_EXERCISE INSTRUCTIONS_
Filter the listing below down to the lines with the word "computer" and copy those.

===============

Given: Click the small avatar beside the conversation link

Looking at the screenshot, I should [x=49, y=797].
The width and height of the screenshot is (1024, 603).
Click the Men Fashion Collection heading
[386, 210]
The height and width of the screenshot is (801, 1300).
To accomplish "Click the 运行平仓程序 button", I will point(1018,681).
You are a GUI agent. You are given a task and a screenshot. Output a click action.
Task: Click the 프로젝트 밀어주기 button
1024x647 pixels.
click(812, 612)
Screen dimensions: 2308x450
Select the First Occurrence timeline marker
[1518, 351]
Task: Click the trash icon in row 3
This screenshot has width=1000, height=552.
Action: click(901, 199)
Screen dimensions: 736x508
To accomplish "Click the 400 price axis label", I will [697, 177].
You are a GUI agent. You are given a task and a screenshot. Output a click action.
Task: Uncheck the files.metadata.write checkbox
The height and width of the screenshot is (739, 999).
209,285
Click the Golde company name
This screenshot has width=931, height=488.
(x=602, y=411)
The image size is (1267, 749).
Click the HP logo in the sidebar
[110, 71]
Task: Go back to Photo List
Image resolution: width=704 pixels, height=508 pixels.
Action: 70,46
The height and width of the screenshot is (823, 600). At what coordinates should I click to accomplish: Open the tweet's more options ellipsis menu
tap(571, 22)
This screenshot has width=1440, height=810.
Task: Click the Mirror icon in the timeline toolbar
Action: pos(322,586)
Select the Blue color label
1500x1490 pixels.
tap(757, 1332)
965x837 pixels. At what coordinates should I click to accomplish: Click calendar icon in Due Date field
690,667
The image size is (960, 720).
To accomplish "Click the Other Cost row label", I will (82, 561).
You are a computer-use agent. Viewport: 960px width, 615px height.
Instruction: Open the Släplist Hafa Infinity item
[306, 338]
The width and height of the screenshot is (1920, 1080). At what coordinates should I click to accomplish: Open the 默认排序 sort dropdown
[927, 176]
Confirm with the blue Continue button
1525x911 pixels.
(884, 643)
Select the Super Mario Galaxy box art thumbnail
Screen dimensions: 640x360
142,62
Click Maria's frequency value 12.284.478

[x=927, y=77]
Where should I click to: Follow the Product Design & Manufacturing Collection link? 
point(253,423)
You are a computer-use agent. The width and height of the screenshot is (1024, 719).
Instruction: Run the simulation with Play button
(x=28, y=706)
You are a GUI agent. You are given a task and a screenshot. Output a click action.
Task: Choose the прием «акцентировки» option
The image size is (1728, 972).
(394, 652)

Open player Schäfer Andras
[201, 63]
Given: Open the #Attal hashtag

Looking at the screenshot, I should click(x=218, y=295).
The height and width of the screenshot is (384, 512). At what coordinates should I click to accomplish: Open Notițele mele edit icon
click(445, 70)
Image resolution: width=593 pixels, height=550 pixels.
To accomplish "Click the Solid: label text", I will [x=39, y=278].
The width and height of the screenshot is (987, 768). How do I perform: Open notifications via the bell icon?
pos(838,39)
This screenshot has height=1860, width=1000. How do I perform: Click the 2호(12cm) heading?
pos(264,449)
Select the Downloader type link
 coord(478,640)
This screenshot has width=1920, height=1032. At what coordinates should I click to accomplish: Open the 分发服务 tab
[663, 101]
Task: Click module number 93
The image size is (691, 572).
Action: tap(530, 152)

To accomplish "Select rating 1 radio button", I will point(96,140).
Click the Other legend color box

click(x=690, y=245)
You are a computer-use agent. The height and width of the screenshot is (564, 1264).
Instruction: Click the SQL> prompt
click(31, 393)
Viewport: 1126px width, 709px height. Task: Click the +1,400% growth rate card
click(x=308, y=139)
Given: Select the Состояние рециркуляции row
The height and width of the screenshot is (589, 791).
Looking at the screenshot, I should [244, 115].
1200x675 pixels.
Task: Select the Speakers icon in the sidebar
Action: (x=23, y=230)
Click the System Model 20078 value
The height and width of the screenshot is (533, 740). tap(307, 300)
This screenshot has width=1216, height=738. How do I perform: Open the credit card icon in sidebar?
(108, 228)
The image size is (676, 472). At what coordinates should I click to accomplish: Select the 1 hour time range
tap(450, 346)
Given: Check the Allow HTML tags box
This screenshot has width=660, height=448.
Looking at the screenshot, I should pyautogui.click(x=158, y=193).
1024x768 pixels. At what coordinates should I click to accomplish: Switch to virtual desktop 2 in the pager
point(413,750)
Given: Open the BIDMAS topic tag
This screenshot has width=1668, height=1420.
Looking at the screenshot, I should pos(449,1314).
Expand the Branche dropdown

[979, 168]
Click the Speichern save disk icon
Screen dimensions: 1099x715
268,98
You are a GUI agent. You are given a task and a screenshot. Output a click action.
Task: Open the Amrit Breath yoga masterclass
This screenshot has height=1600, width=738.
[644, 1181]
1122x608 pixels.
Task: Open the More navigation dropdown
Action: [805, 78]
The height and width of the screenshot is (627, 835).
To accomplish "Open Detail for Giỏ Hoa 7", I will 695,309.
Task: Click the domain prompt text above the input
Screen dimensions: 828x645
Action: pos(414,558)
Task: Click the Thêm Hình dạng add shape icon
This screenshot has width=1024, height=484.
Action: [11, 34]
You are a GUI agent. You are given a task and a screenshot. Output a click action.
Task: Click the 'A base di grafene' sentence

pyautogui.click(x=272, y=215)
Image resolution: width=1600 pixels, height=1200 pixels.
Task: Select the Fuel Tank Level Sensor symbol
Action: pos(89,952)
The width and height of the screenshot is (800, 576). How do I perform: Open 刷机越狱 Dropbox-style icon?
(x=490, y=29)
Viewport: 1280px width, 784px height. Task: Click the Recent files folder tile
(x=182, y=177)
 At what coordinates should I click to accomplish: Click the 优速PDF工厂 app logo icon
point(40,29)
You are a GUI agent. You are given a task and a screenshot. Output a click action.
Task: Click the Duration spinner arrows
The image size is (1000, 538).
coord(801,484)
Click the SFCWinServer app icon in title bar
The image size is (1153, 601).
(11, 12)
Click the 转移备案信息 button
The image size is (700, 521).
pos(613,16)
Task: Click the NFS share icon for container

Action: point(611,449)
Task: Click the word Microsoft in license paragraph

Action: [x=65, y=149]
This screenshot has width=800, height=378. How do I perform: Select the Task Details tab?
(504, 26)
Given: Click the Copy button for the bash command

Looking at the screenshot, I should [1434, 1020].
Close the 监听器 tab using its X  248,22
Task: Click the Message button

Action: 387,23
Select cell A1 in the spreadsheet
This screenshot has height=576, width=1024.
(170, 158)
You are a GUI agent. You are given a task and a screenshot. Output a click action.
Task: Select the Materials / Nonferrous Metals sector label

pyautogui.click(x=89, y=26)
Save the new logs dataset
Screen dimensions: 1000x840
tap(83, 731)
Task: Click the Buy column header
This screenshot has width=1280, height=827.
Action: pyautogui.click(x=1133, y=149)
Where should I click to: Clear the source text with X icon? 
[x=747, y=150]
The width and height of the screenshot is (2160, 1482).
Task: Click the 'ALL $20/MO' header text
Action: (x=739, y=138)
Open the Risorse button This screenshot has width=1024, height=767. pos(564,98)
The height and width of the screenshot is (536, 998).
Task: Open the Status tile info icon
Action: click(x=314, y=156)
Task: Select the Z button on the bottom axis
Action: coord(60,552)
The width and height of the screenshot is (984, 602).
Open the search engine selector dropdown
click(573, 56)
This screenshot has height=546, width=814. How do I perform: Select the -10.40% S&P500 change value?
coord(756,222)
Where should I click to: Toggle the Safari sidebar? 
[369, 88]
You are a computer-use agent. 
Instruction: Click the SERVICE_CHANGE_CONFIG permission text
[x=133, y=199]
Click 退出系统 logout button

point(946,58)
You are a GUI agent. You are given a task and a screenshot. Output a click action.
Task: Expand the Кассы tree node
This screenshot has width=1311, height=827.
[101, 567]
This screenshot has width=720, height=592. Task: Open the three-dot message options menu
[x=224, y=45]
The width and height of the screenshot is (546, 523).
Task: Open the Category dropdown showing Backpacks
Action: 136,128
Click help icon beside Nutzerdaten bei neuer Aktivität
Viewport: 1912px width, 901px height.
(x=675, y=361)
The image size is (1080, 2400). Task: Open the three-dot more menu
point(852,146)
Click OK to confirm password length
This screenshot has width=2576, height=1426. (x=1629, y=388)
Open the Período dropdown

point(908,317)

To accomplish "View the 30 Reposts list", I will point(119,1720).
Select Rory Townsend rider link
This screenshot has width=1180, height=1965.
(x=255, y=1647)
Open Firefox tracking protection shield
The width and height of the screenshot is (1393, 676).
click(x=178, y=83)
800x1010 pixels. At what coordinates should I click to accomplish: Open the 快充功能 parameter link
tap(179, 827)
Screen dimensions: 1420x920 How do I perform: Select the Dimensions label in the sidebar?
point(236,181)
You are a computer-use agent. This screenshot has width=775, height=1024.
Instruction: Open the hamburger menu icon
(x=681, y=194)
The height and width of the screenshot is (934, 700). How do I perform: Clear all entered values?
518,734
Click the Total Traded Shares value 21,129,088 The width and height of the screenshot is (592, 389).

===============

_COMPLETED EXERCISE_
You are a computer-use agent. Viewport: 960px width, 615px height.
You are a computer-use agent. The width and height of the screenshot is (1024, 719).
You are a computer-use agent. The height and width of the screenshot is (564, 1264).
You are a computer-use agent. 
You are a computer-use agent. This screenshot has width=775, height=1024.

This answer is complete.